Key findings from the literature suggest that the proposed method effectively presents all clinical information in a single image. The algorithm successfully consolidates all abnormalities into one companded view for the radiologist. Quantitative assessments indicate that the processed images do not suffer from degradation compared to the original high-bit depth files. The researchers observed that the output remains clear and interpretable without reliance on specialized enhancement software. By automating the intensity standardization, the system removes the requirement for manual adjustments during the viewing process. The study confirms that the adaptive compression strategy works across the tested sample of dozens of mammograms. These results highlight the potential for simplified diagnostic workflows in breast cancer screening. The findings demonstrate that complex visual data can be compressed while preserving the integrity of diagnostic features.

Conclusions:

The authors propose that their automated method successfully consolidates all clinical information into a single, viewable image. This approach allows for the visualization of all abnormalities without requiring specialized professional workstations or complex enhancement software. The researchers suggest that the companded output maintains diagnostic integrity comparable to the original high dynamic range files. Synthesis and implications indicate that this technique could streamline the workflow for radiologists during routine screening procedures. The study demonstrates that multiscale contrast measures can effectively guide the adaptive compression of complex grayscale data. By standardizing intensity ranges, the algorithm provides a consistent viewing experience across different patient scans. The authors conclude that their approach offers a viable alternative to traditional, multi-view interpretation methods. Future clinical adoption may depend on broader validation across diverse patient populations and imaging hardware.

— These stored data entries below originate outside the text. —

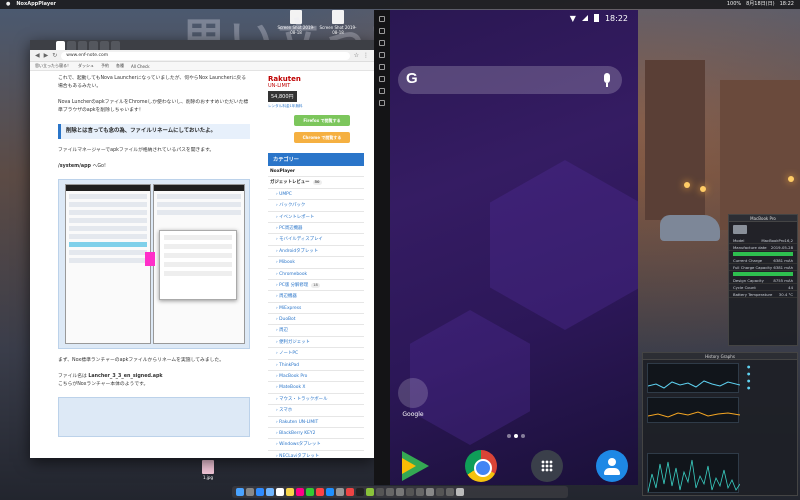  I want to click on star-icon: ☆, so click(356, 56).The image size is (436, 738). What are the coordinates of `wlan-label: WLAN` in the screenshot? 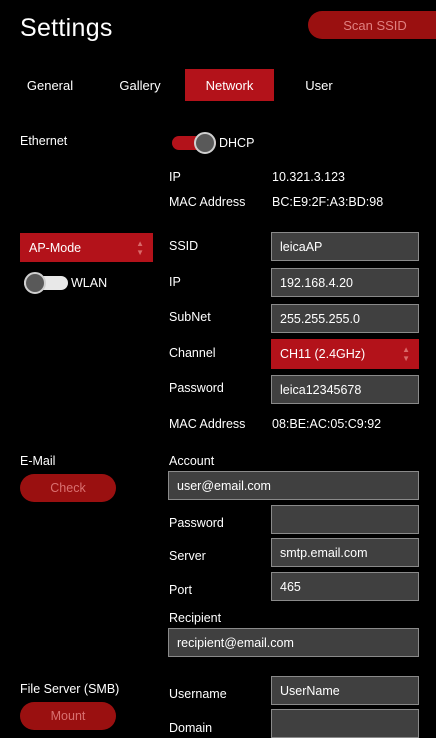 It's located at (90, 283).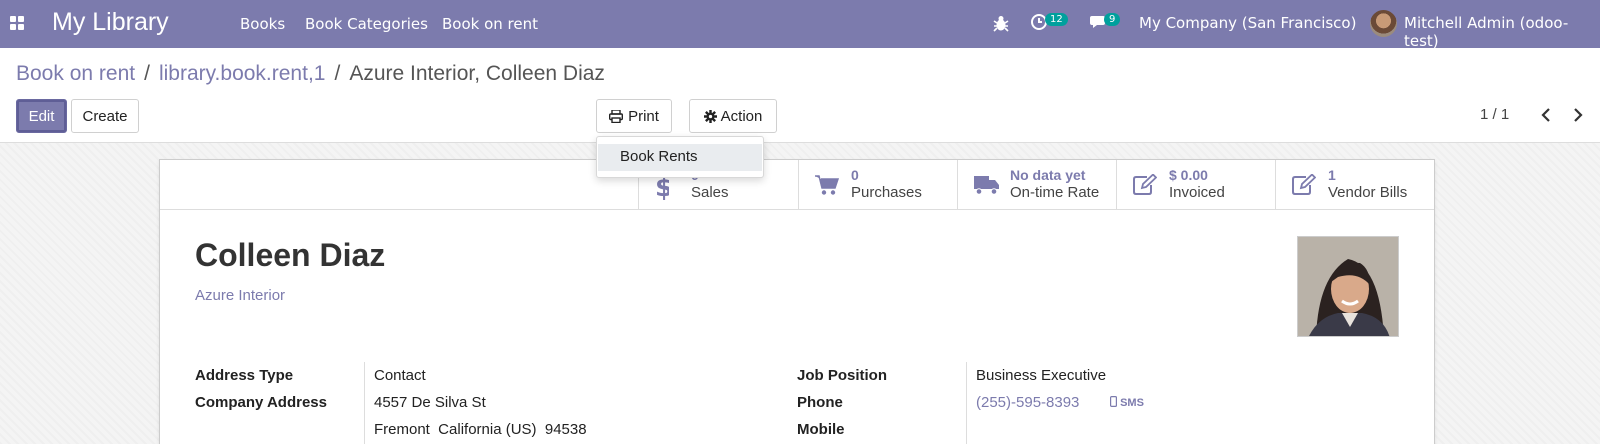  I want to click on breadcrumb-book-on-rent: Book on rent, so click(76, 74).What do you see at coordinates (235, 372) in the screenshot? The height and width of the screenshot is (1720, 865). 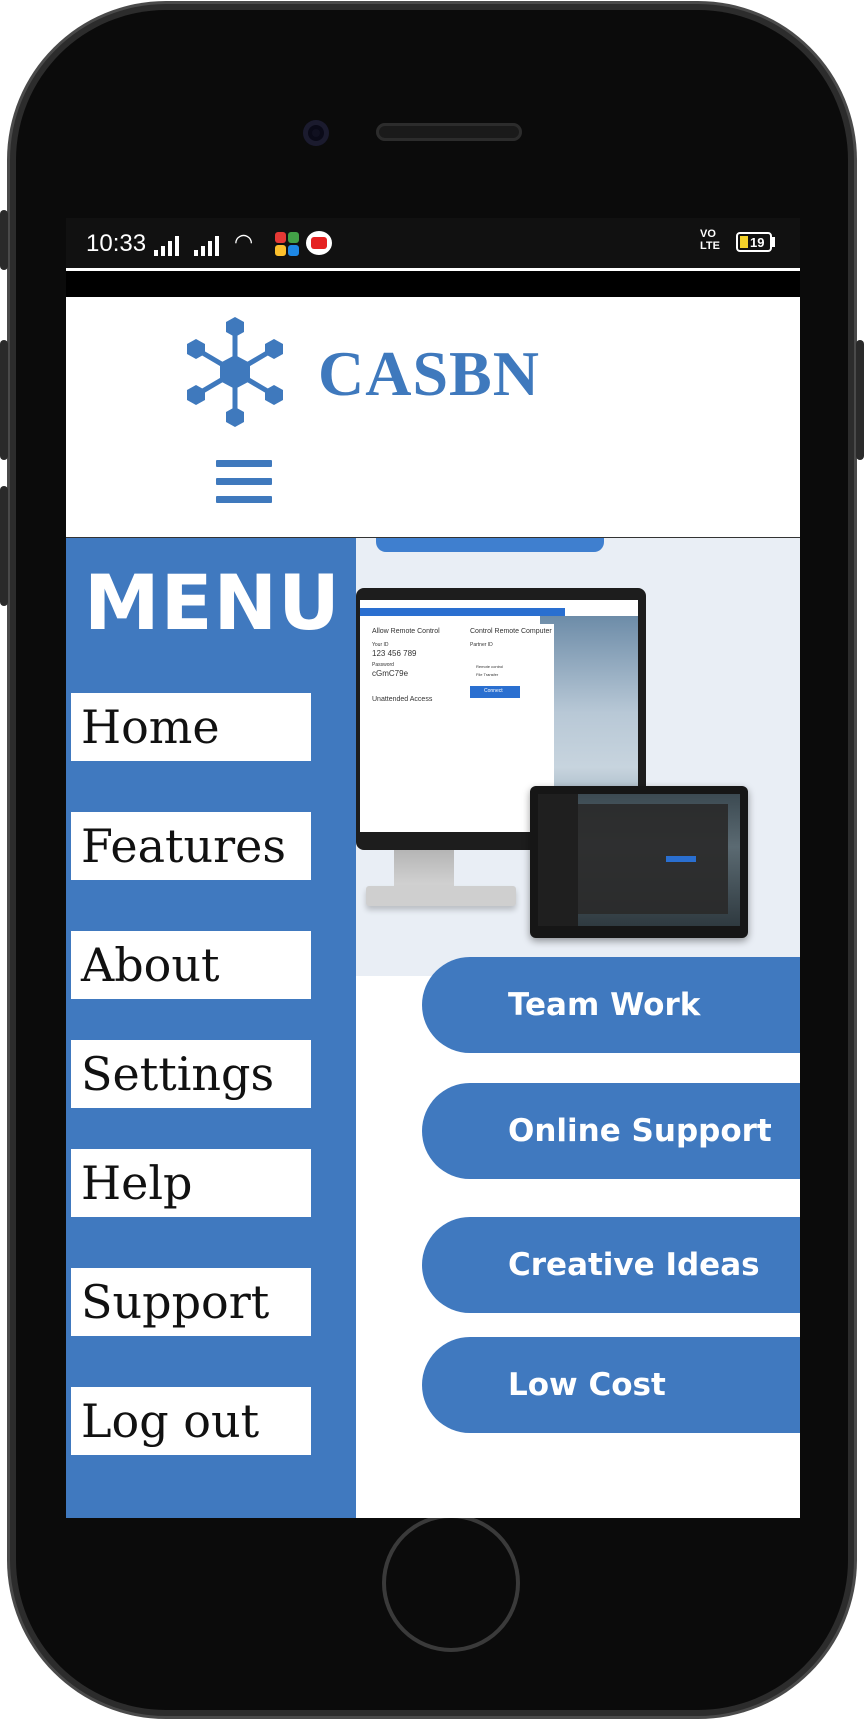 I see `molecule-network-icon` at bounding box center [235, 372].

The researchers propose a two-stage process involving preliminary intensity standardization followed by adaptive compression. This mechanism integrates multiscale contrast measures to ensure that all clinical details, including abnormalities, are visible within a single low dynamic range output.

The algorithm utilizes multiscale contrast measures to guide the adaptive compression of high dynamic range data. This component allows the system to automatically enhance specific intensity ranges that are typically difficult to distinguish on standard monitors.

The authors state that preliminary standardization of intensity is necessary to ensure consistent performance. This step allows the algorithm to effectively expand intensities within the low range before applying broader adaptive compression techniques.

The researchers rely on twelve-bit grayscale resolution data to perform their analysis. This high dynamic range input is essential for the algorithm to extract and compress the full spectrum of clinical information into a single image.

The authors measured the performance of their method by comparing the companded images against original high dynamic range files. They observed that the processed images were not degraded, confirming that diagnostic information remained intact for radiologist review.

The authors claim that their method eliminates the need for professional workstations and specific enhancement software. They suggest this improvement allows for more efficient analysis of mammograms in various clinical environments.